The Ref type for represents typed indices which are labeled with both the type of value to which they refer and the type of the environment (a nested Cartesian product, growing to the right) in which this value lives. The constructor Zero expresses that the first element of the environment has to be of type a. The constructor Suc does not care about the type of the first element in the environment, being polymorphic in the type b.

The Equal type encodes type equality.

The function match compares two references for equality. If they refer to the same element in the environment the value Just Eq is returned, expressing the fact that the types of the referred values are the same too.

The function lookup returns the element indexed in the environment parameter by the Ref parameter. The types guarantee that the lookup succeeds.

The function update takes an additional function as argument, which is used to update the value the reference addresses.

The type Env term use def represents a sequence of instantiations of type forall a. term a use, where all the instances of a are stored in the type parameter def. The type use is a sequence containing the types to which may be referred from within terms of type term a use.

When the types def and use of an Env coincide, we can be sure that the references in the terms do not point to values outside the environment but point to terms representing the right type. This kind of environment is the final environment of a transformation.

The type T encodes a Ref-transformer. It is usually used to transform references from an actual environment to the final one.

The type Trafo is the type of the transformation steps on a heterogeneous collection. The argument m stands for the type of the meta-data. A |Trafo| takes the meta-data on the current environment |env1| as input and yields meta-data for the (possibly extended) environment |env2|. The type t is the type of the terms stored in the environment. The type variable s represents the type of the final result, which we do expose. Its role is similar to the s in the type ST s a. The arguments a and b are the Arrow's input and output, respectively.

The type TrafoE is used to introduce an existential quantifier into the definition of Trafo. It can be seen that a Trafo is a function taking as arguments: the input (a), a Ref-transformer (T env2 s) from the environment constructed in this step to the final environment, the environment (Env t s env1) where the current transformation starts and a function (FinalEnv t s -> FinalEnv t s) to update (modify) the final environment.
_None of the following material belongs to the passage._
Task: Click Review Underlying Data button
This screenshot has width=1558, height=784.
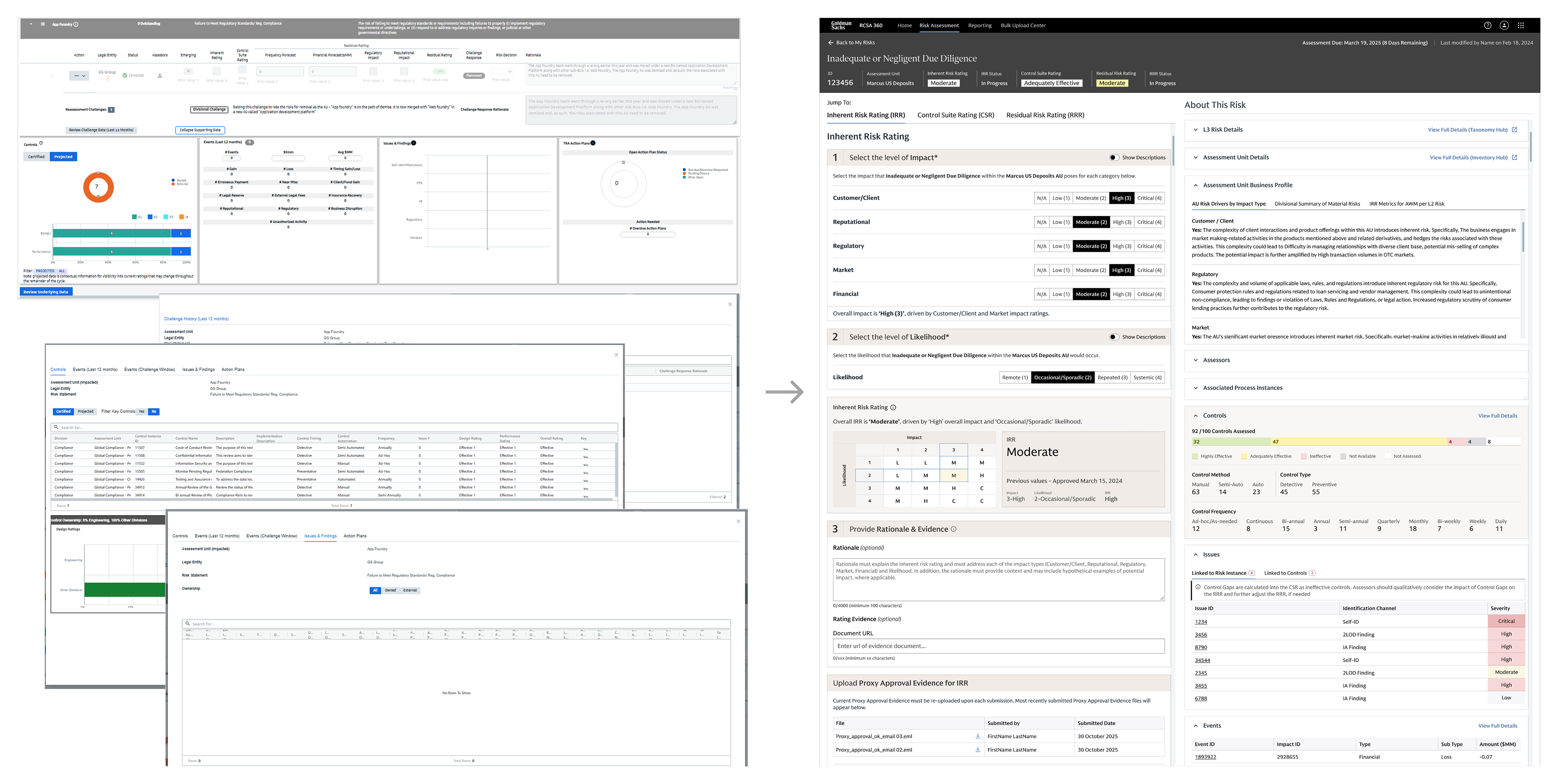Action: 46,292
The function returns: the output (b), a Ref-transformer (T env1 s) from the initial environment of this step to the final environment, the environment (Env t s env2) constructed in this step and a function (FinalEnv t s -> FinalEnv t s) to update (modify) the final environment. NOTE: The function (FinalEnv t s -> FinalEnv t s) was introduced in version 0.3. It's carried throw the transformation steps and can be modified (composed to another function) using the function updateFinalEnv.

The Trafo newSRef takes a typed term as input, adds it to the environment and yields a reference pointing to this value. No meta-information on the environment is recorded by newSRef; therefore we use the type Unit for the meta-data.

The function extEnv returns a TrafoE that extends the current environment.

The function castSRef returns a TrafoE that casts the reference passed as parameter (in the constructed environment) to one in the final environment.

The function updateSRef returns a TrafoE that updates the value pointed by the reference passed as parameter into the current environment.

The function updateFinalEnv returns a Trafo that introduces a function (FinalEnv t s -> FinalEnv t s) to update the final environment.

The type Result is the type of the result of "running" a Trafo. Because s could be anything we have to hide it using existential quantification.

The function runTrafo takes as arguments the Trafo we want to run, meta-information for the empty environment, and an input value. The result of runTrafo (type Result) is the final environment (Env t s s) together with the resulting meta-data (m s), and the output value (b s). The rank-2 type for runTrafo ensures that transformation steps cannot make any assumptions about the type of final environment (s).

The combinator sequenceA sequentially composes a list of Trafos into a Trafo that yields a list of outputs. Its use is analogous to the combinator sequence combinator for Monads.

Alternative version of Trafo where the universal quantification over |s| is moved inside the quantification over |env2|. Note that the type variables |a| and |b| are now labelled with |s|, and hence have kind |(* -> *)|.

The Trafo2 newSRef2 takes a typed term as input, adds it to the environment and yields a reference pointing to this value. No meta-information on the environment is recorded by newSRef2; therefore we use the type Unit for the meta-data.

The function updateFinalEnv2 returns a Trafo2 that introduces a function ((UpdFinalEnv t)) to update the final environment.

The function runTrafo2 takes as arguments the Trafo2 we want to run, meta-information for the empty environment, and an input value. The result of runTrafo2 (type Result) is the final environment (Env t s s) together with the resulting meta-data (m s), and the output value (b s). The rank-2 type for runTrafo2 ensures that transformation steps cannot make any assumptions about the type of final environment (s). It is an alternative version of runTrafo which does not use unsafeCoerce.

The combinator sequenceA2 sequentially composes a list of Trafo2s into a Trafo2 that yields a List of outputs. Its use is analogous to the combinator sequence combinator for Monads.